丁夫人の嘆き(曹操の後庭) 四十三

           丁夫人の嘆き(曹操の後庭) 四十三
 
 呂布并州(へいしゅう)五原郡九原県(内モンゴル包頭西)の出で、字は奉先といった。
 漢の五原郡は秦の始皇帝の九原郡で、匈奴討伐軍の駐屯地であった。九原県を守るように長城がのびている。戦国趙の長城だ。その長城の彼方に、陰山沿いにとぎれることなく長城が続く。秦の長城だ。秦の長城の関門をでると漢の地でも匈奴の地でもない土地が広がっていて、匈奴や漢の斥候や巡回している。遭遇すれば小競り合いは避けられない。
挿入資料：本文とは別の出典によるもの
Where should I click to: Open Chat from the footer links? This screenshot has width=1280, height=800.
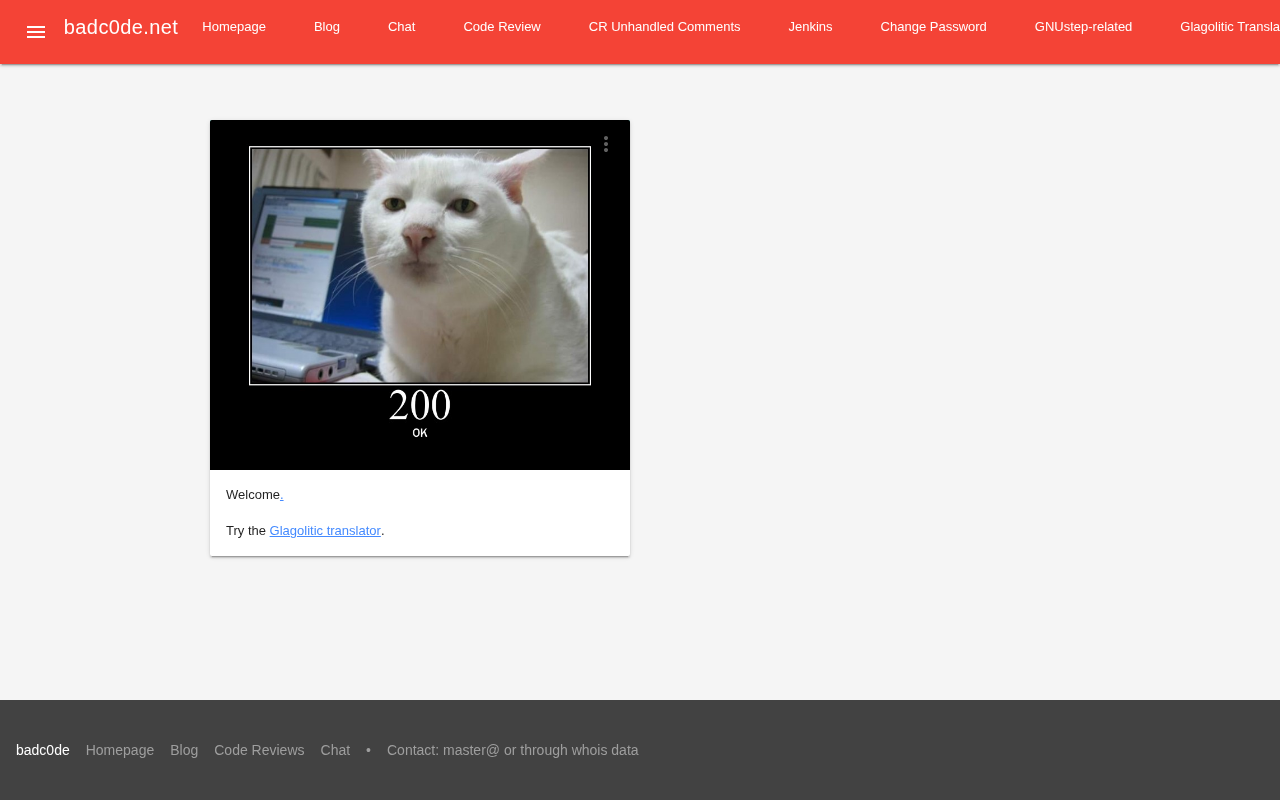[x=335, y=750]
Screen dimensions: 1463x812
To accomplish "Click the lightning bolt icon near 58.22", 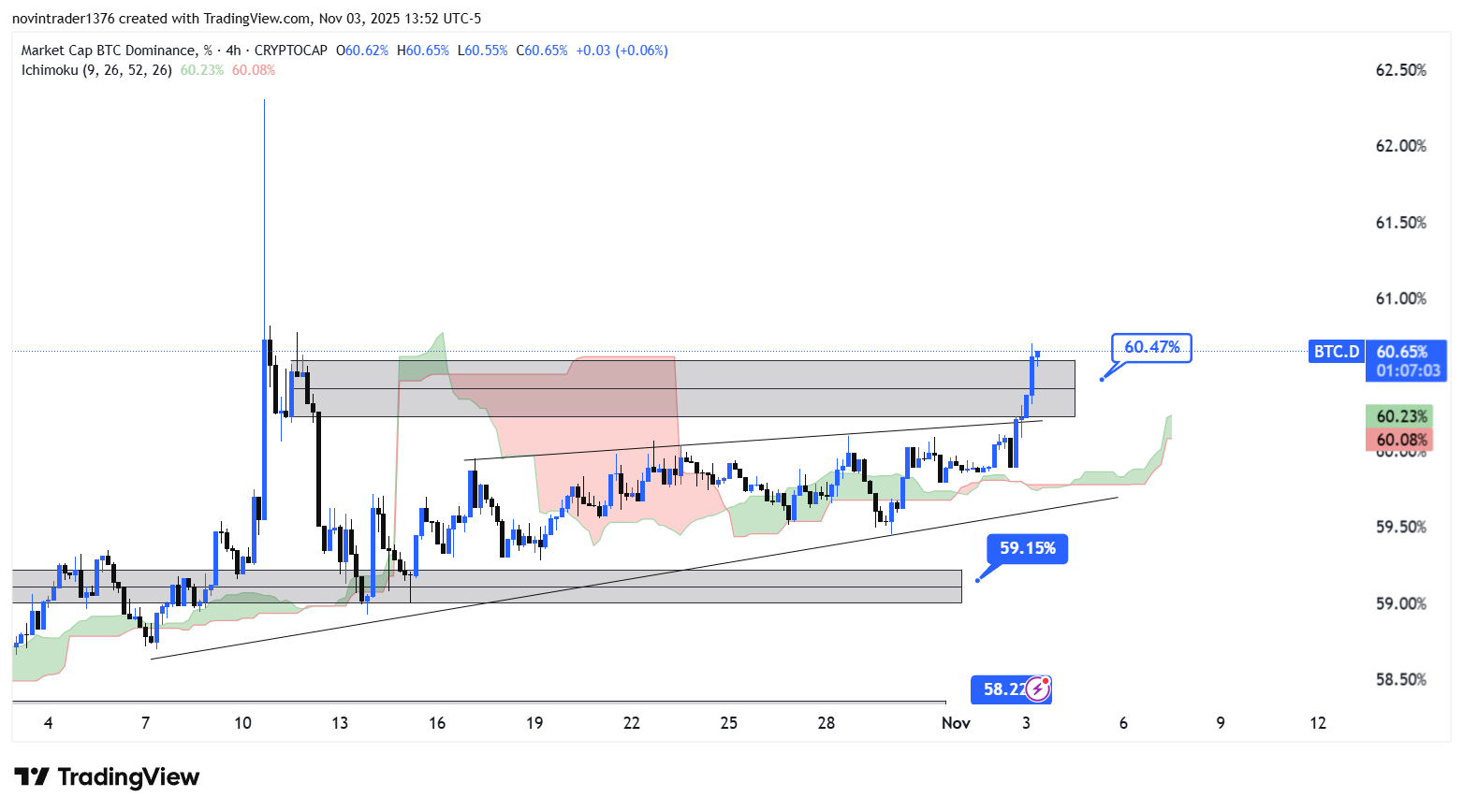I will (x=1038, y=689).
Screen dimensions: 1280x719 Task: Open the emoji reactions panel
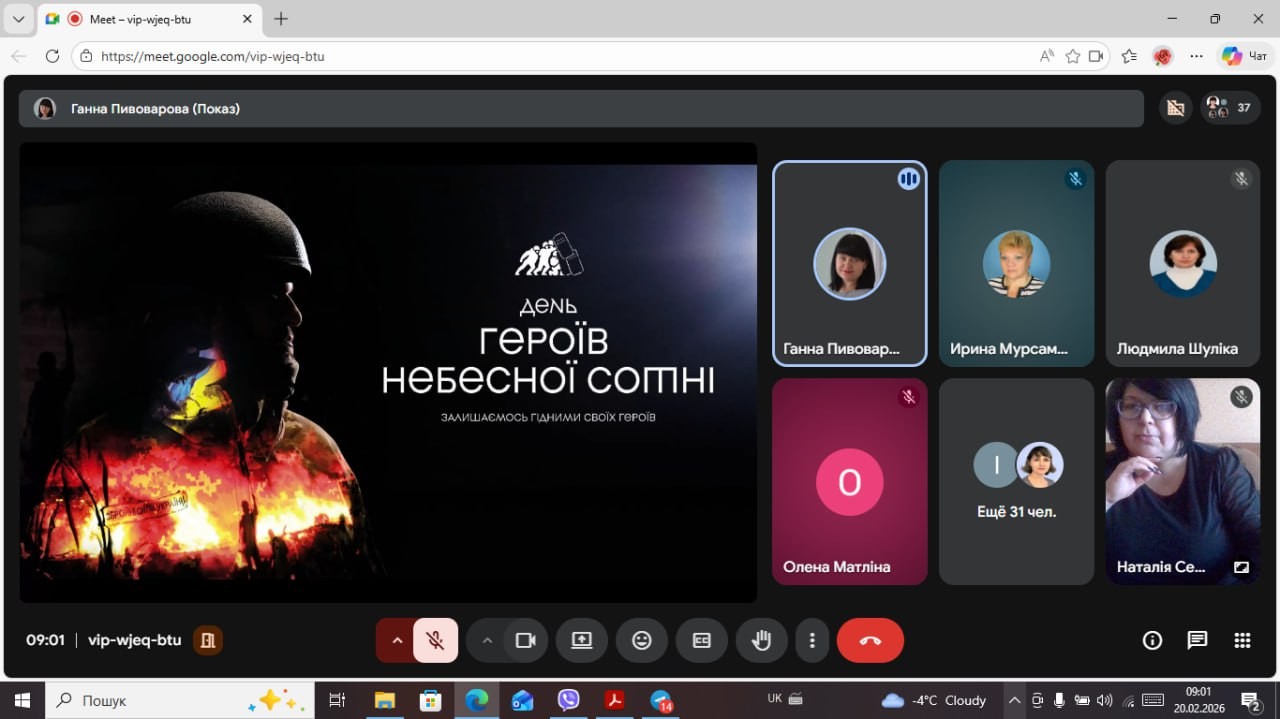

危急のときのための小さな寨があるそうな。この土地を北に向かうと匈奴の国である。南側から望む陰山はおだやかだが、北側はずいぶん険しくて山越えは辛い。山越えが容易なのが九原の関門だ。この関門を破って匈奴が押し寄せる。長城に狼煙(のろし)があがれば女子供といえども弓を執る土地柄だ。
 この頃の侵略者は主に匈奴である。匈奴を討ちに遠征した高祖が白登の岡(山西省大同)で匈奴の冒頓禅于(ぼくとつぜんう)に囲まれて窮地に陥り、陳平の奇計で危地を脱したことはあまりにも有名で、匈奴は秦から漢へと変わる頃に最盛期に入った。このとき高祖は冒頓禅于と和親して公主を禅于の妻にすることや毎年、莫大な貢ぎ物を贈ることを約束した。漢朝は秘して口外しないが、このとき高祖はいうに言えぬ辱めを受けたといわれる。貢ぎ物の気前の良さから推し量れば、匈奴の属国のように受け取られなくもない。本当は税ではなかったかしら?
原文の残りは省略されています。